## 任务说明 1
请把"定位文字与元素的记录"下的所有行逐字输出一遍，其中的图片不要输出。

首先loki和loki-promtail都要运行良好，即使loki会出现503问题，也不会太影响

在这里插入图片描述

然后访问loki的对外访问地址，比如：http://192.168.139.133:32537/，如果出现404 page not found，说明就是启动好了

在这里插入图片描述

2.5、在grafana中配置loki

登录grafana首页，在左侧点击设置按钮，然后在弹出列表中点击Data sources按钮：

在这里插入图片描述

然后点击右侧的Add data source按钮：

在这里插入图片描述

之后选择下面的Loki：

在这里插入图片描述

然后设置loki连接信息：

在这里插入图片描述

2.6、在grafana中使用loki

首先登录grafana首页，然后点击左侧的Explorer按钮，之后将上方数据源切换成Loki，然后就可以使用了

在这里插入图片描述

3、安装postgresql

3.1、创建名称空间postgresql

在kuboard页面上创建即可

3.2、执行yaml

apiVersion: apps/v1
kind: StatefulSet
metadata:
  labels:
    k8s.kuboard.cn/name: postgresql
  name: postgresql
  namespace: postgresql
spec:
  selector:
    matchLabels:
      k8s.kuboard.cn/name: postgresql
  serviceName: postgresql
  template:
    metadata:
      labels:
        k8s.kuboard.cn/name: postgresql
    spec:
      containers:
        - env:
            - name: POSTGRES_PASSWORD
              value: admin123456 # 设置密码
            - name: PGDATA
              value: /var/lib/postgresql/data/pgdata
          image: 'postgres:14.4-alpine3.16'
          imagePullPolicy: IfNotPresent
          name: postgresql
          ports:
            - containerPort: 5432
              name: pgport
              protocol: TCP
          volumeMounts:
            - mountPath: /var/lib/postgresql/data
              name: data
  volumeClaimTemplates:
    - apiVersion: v1
      kind: PersistentVolumeClaim
      metadata:
        name: data
      spec:
        accessModes:
          - ReadWriteMany
        resources:
          requests:
            storage: 1Gi
        storageClassName: "managed-nfs-storage" # 换成你自己的nfs挂载名称

---

apiVersion: v1
kind: Service
metadata:
  labels:
    k8s.kuboard.cn/name: postgresql
  name: postgresql
  namespace: postgresql
spec:
  ports:
    - name: port
      nodePort: 32446
      port: 5432
      protocol: TCP
      targetPort: 5432
  selector:
    k8s.kuboard.cn/name: postgresql
  type: NodePort

3.3、使用Navicat连接postgresql

按照下图输入相关信息即可

在这里插入图片描述

4、安装doris（TODO 最后搭建起来还是会报错，后续在解决吧）

4.1、创建名称空间doris-cluster

在kuboard页面上创建即可

4.2、搭建doris-be-cluster服务

apiVersion: v1
data:
 # priority_networks的属性值里面是容器ip，可以通过kubectl get pod -A -owide找到
  be.conf: |
    PPROF_TMPDIR="$DORIS_HOME/log/"

定位文字与元素的记录:
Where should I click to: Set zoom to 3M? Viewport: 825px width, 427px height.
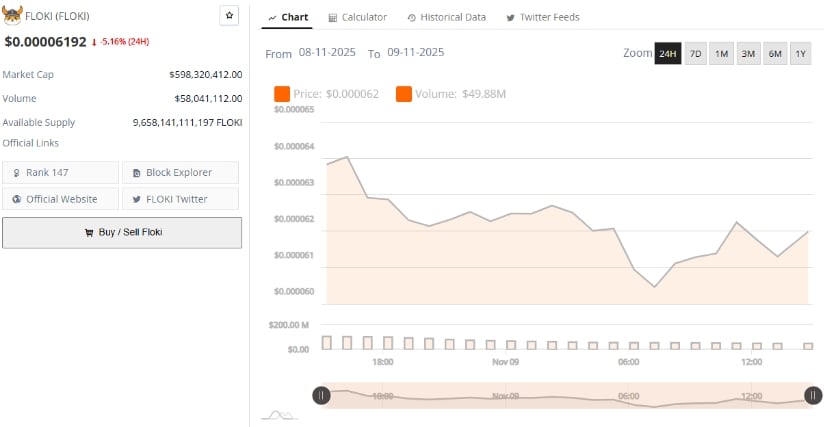747,53
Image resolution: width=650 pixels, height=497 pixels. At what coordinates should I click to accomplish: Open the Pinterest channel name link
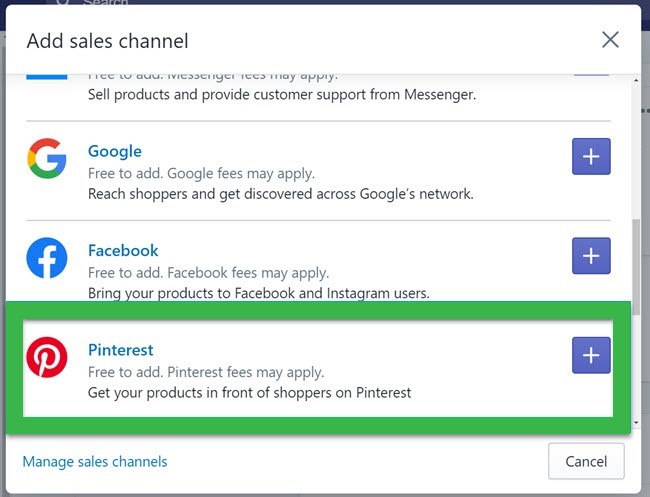[121, 350]
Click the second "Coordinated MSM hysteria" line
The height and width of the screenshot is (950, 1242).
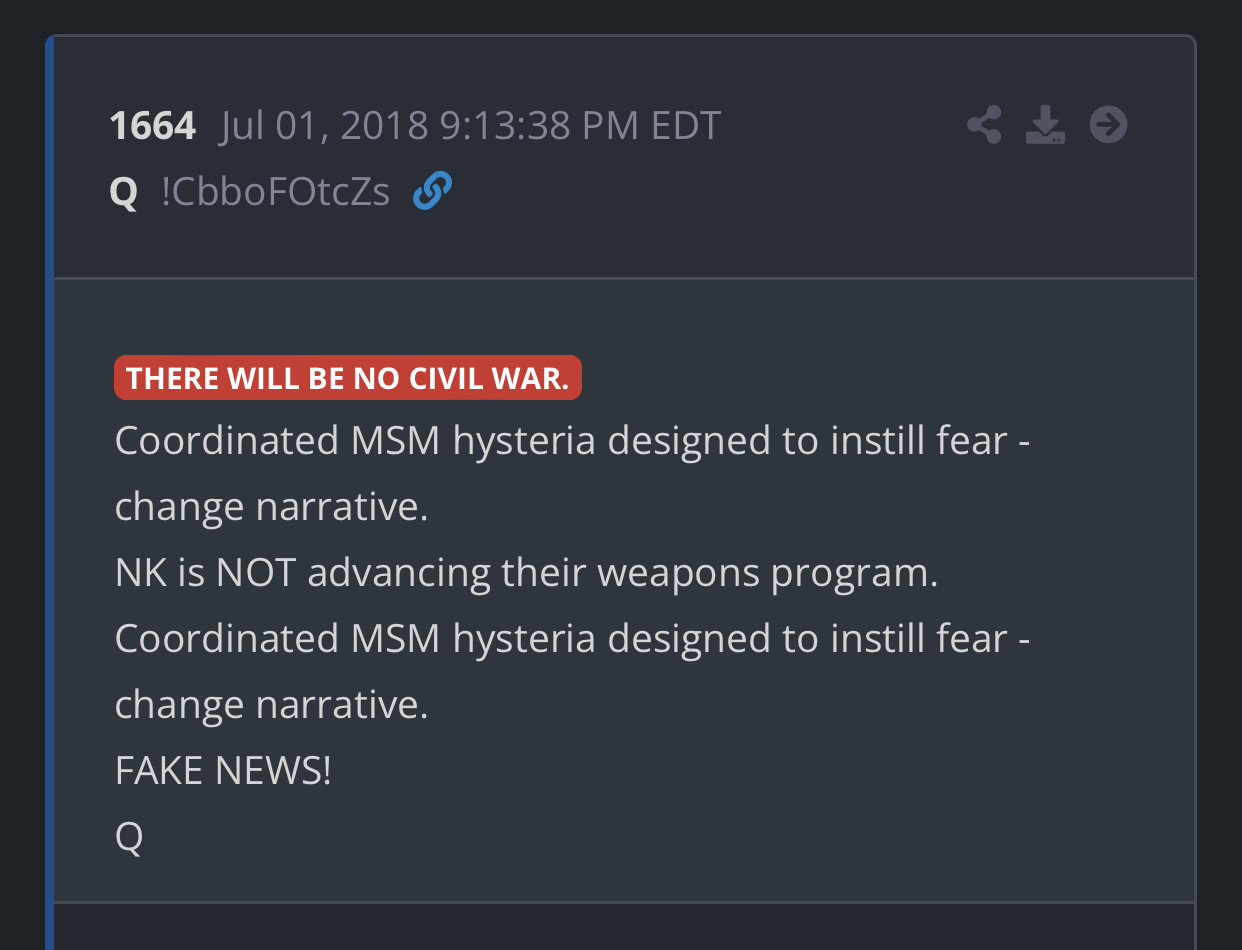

## 任务说明 2
上面的摘录在介绍 grafana 操作时让读者点击了哪些按钮？请全部列出。

## 练习结果 1
Where should I click to: Set zoom to 3M? Viewport: 825px width, 427px height.
747,53
Image resolution: width=650 pixels, height=497 pixels. At what coordinates should I click to accomplish: Open the Pinterest channel name link
[121, 350]
Click the second "Coordinated MSM hysteria" line
The height and width of the screenshot is (950, 1242).

## 练习结果 2
设置按钮
Data sources按钮
Add data source按钮
Explorer按钮